OF INSTANCES IN WHICH DECLARATIONS AND ASCRIPTIONS PECU

LIARLY REFERRING TO DEITY IN one part of SCRIPTURE, ARE REFERRED TO CHRIST IN ANOTHER.

In Isa. ch. vi. we have an account of the Prophet receiving his commission from a being who is described as "the Lord," the "Lord of hosts," sitting upon the throne of supreme and universal empire, before whom the angels worshipped, and whose glory is described as filling the whole earth; or who, in one word, is the true God.
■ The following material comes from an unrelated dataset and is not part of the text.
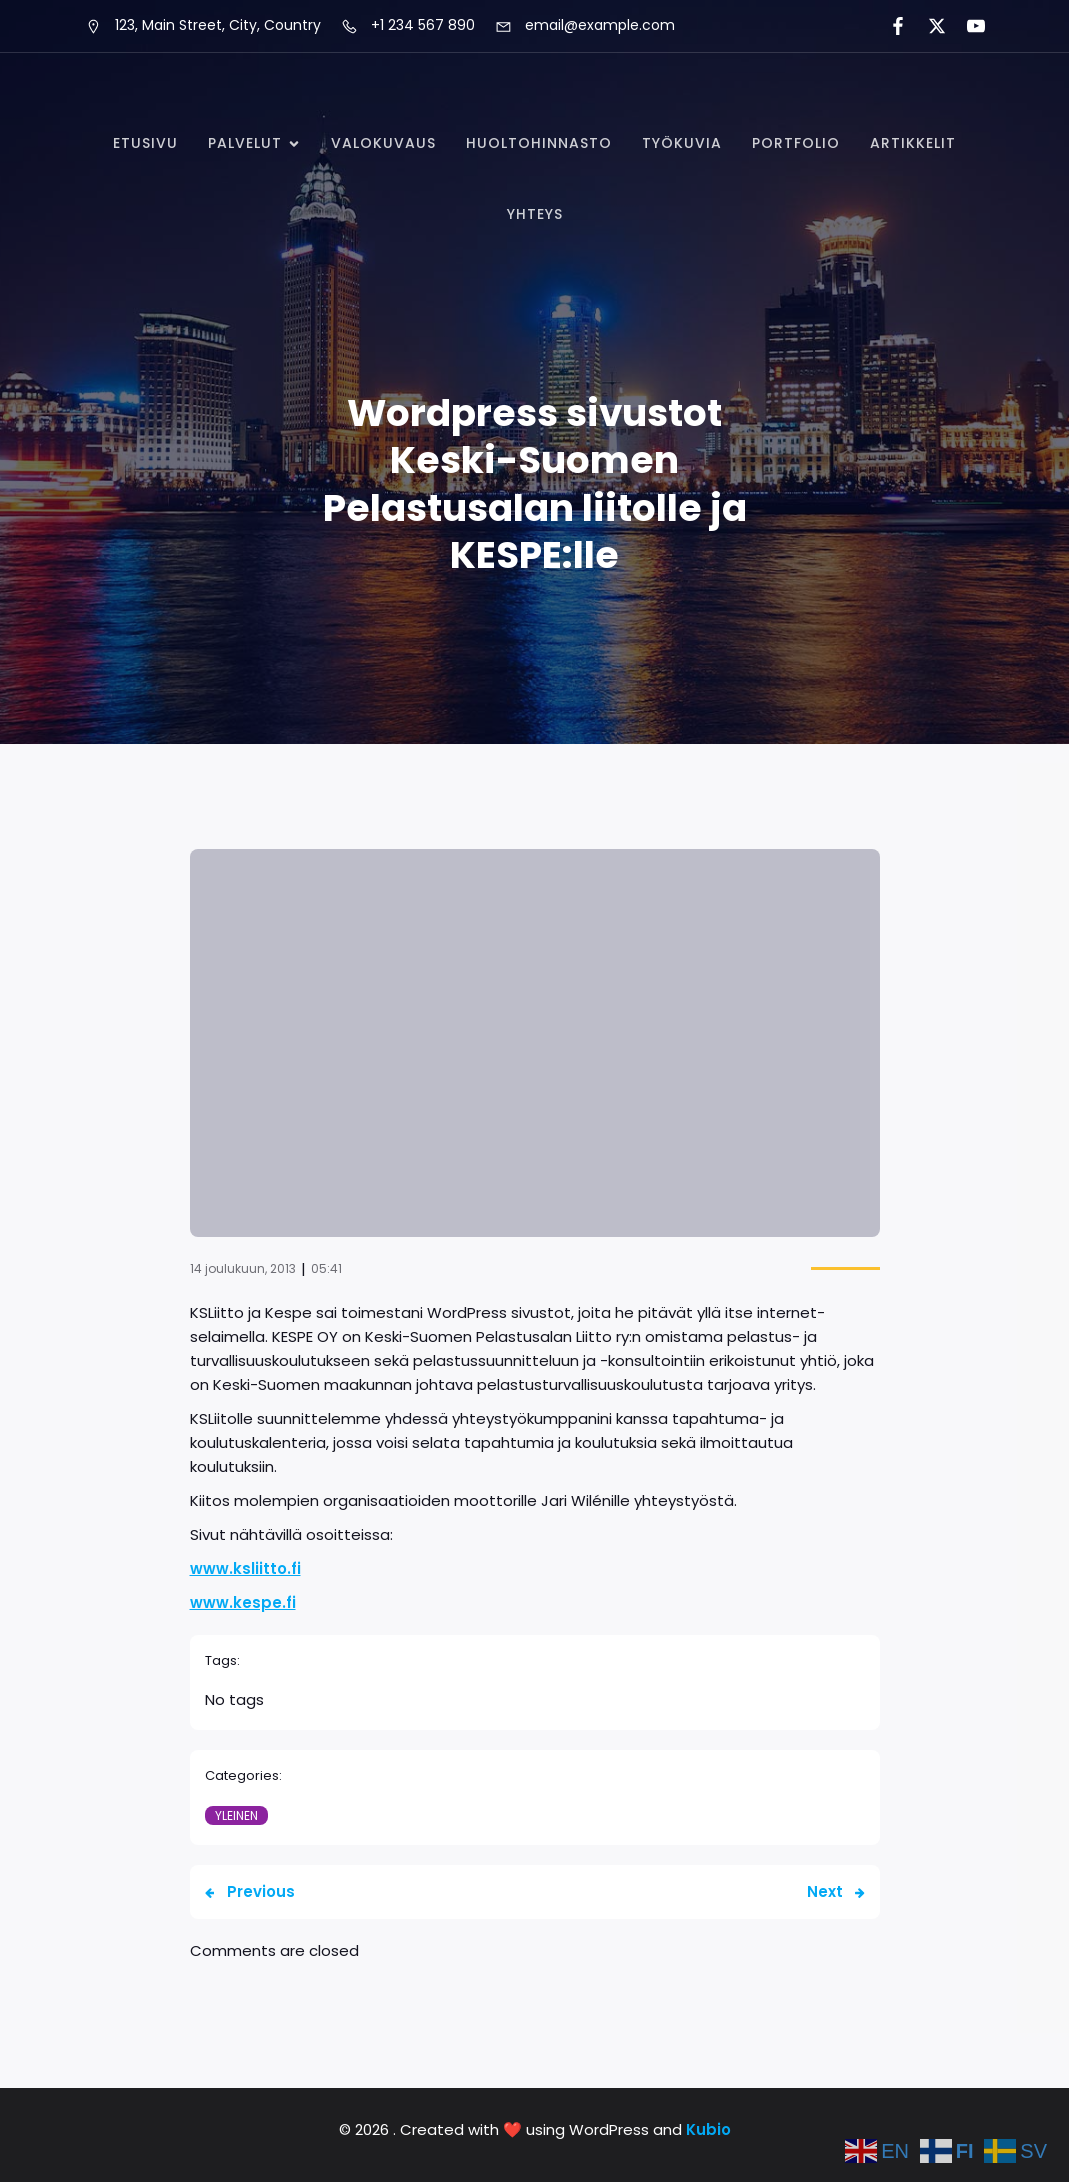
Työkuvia (682, 143)
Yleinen (236, 1815)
But according to the testimony of JOHN, ch. xii. 41, it was Christ in his pre-existent Deity whom the Prophet saw; for the Apostle having just quoted from the 9th and 10th verses of this chapter of Isaiah the commission which the Prophet received, immediately adds, in reference to the vision which accompanied the delivery of this commission: "These things, said Esaias, when he saw his glory (i. e. Christ's glory), and spake of him."

In Isa. xliii. 11, Jehovah is represented as saying: "I, even I, am the Lord, and beside Me there is no Saviour.”—But in 2 PĒT. iii. 18, these titles, which are described as the exclusive attributes of Deity, are given to Christ: "Grow in grace, and in the knowledge of our Lord and Saviour Jesus Christ."

In ISA. xlv. 22, 23, Jehovah is represented as saying: "Look unto me and be ye saved, all the ends of the earth; for I am God, and there is none else. I have sworn by myself; the word is gone out of my mouth in righteousness, and shall not return; that unto me every knee shall bow, every tongue shall swear." But the Apostle Paul, in ROм. xiv. 10, 11, expressly quotes these words with a direct application to Christ: "For we shall all stand before the judgment-seat of Christ. For it is written, As I live, saith the Lord, every knee shall bow to me, and every tongue shall confess to God."

In ISA. viii. 13, 14, 15, Jehovah is thus described: "Sanctify Jehovah of hosts himself; and let him be your fear, and let him be your dread: and he shall be for a sanctuary; but for a stone of stumbling, and for a rock of offence, to both the houses of Israel; for a gin and for a snare to the inhabitants of Jerusalem. And many among them shall stumble, and fall, and be broken, and be snared, and be taken."-But this description is, in 1 PET. ii. 7, 8, referred to Christ: "Unto you therefore which believe he is precious; but unto them which be disobedient, the stone which the builders disallowed, the same is made the head of the corner, and a stone of stumbling, and a rock of offence, even to them which stumble at the word, being disobedient."

In ISA. xl. 3, it is prophesied, that John the Baptist should be "the voice of one crying in the wilderness, Prepare ye the way of the Lord, make straight in the desert a highway for our God."-But in LUKE iii. 4, this prophecy is said to be fulfilled by John's appearing to prepare the way of Christ; as it is written in the book of Esaias the prophet, saying: "The voice of one crying in the wilderness, Prepare ye the way of the Lord, make his paths straight."